Luhansk Mayor Sergei Kravchenko said the city is “on the verge of a humanitarian catastrophe. ... Citizens are dying on the streets, in their courtyard and in their homes. Every new day brings only death and destruction.”

BBC defence correspondent Jonathan Beale called the situation in Donetsk “grave.” He describes “glass and debris” strewn across roads and “remnants of a Grad rocket attack with metal fragments embedded in the tarmac…”

With government forces reaching the city’s outskirts, “there are growing fears about the battle ahead. The streets of Donetsk are almost deserted, many shops are boarded up.”

“If Ukrainian government forces enter the city there could be street-to-street fighting,” he continues.

“It is hard to see anyone winning this war without paying a heavy price. And it is the people of Donetsk who could end up paying the heaviest price of all.”

More than 1,200 people have been killed and at least 3,500 wounded in eastern Ukraine since mid-April. Latest figures from the United Nations show that 117,000 have been forced out of their homes to other parts of Ukraine.

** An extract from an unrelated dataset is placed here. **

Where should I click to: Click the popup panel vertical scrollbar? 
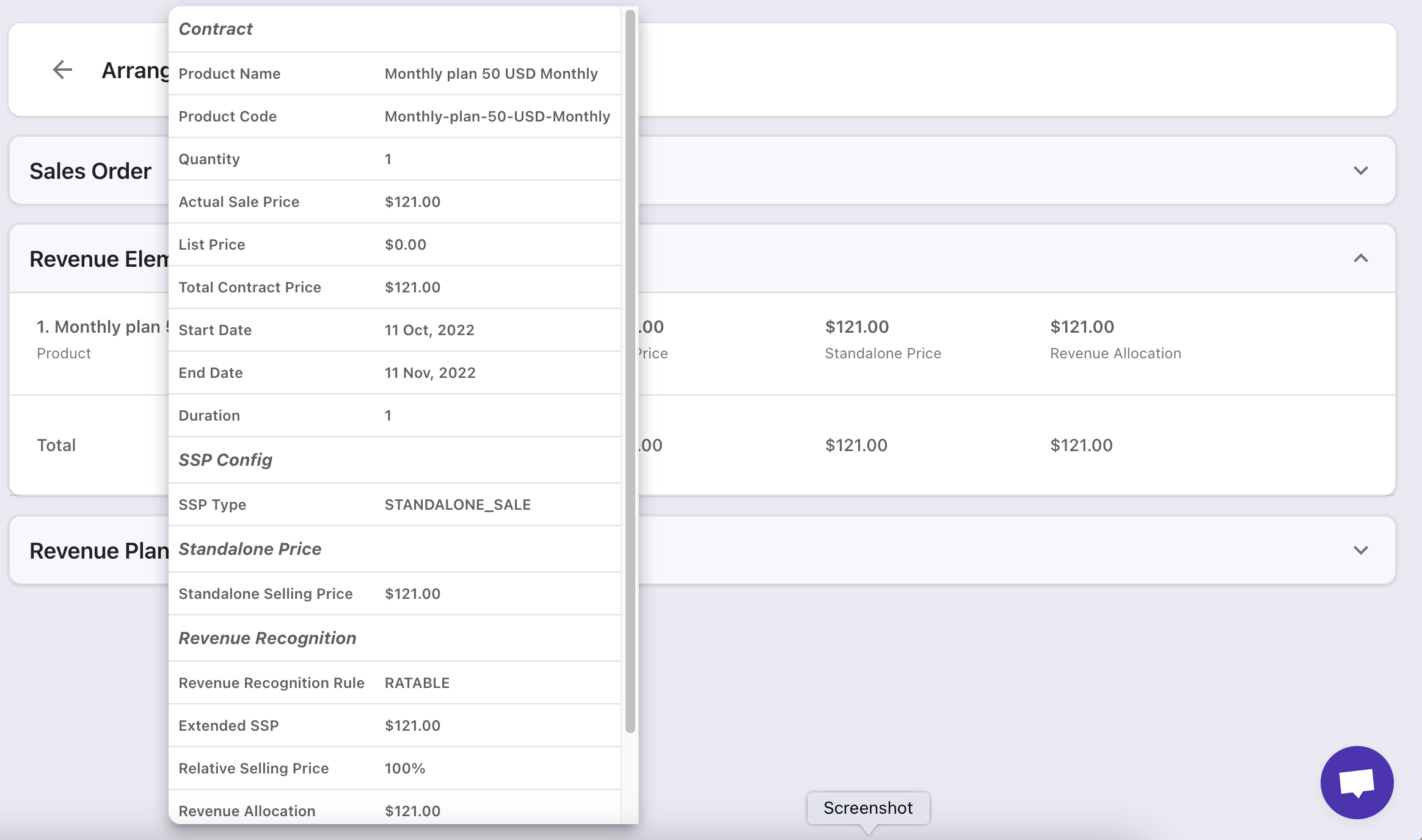point(630,366)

The numbers fleeing are rising by 1,000 every day, and the latest figures indicate that up to 700,000 Ukrainians have left their country to go to Russia this year.

The UN says there has been a particularly sharp rise in the numbers displaced from the Luhansk and Donetsk regions, from 2,600 in early June to 102,600 now. Many are living in temporary camps, “often in very primitive conditions,” Oldrich Andrysek from the UN refugee agency said.

In Kiev, the BBC’s Tom Burridge describes how some families fleeing from eastern Ukraine have taken up refuge in a warehouse on the edge of the capital. The disused factory is now home to 159 people, many of whom fled the bombardment in Donetsk.

The brutal assault of the Ukrainian regime has the full support and aid of the US and the EU.

The EU has lifted a ban on the supply of weaponry to Kiev and has sent “security advisers” to help the Poroshenko regime restore “law and order” in the country.

Meanwhile, the US announced it is dispatching a further $8 million of equipment—including armoured vehicles—to bolster the Ukrainian offensive. It has also allocated $ 19 million to help train Ukraine’s National Guard.

Russia has denounced Washington as complicit in Kiev’s “genocide.”

“In a situation, when the National Guard of Ukraine is leading punitive operations in the Donbass, the US promises to allocate for training and equipping this military structure—which also includes militants of the ultra-nationalist organization Right Sector—can be considered a direct financial and organizational complicity of the US in the genocide of civilians in south-east of Ukraine, as well as war crimes,” Irina Yarovaya, head of the Russian Duma’s security committee said in a statement.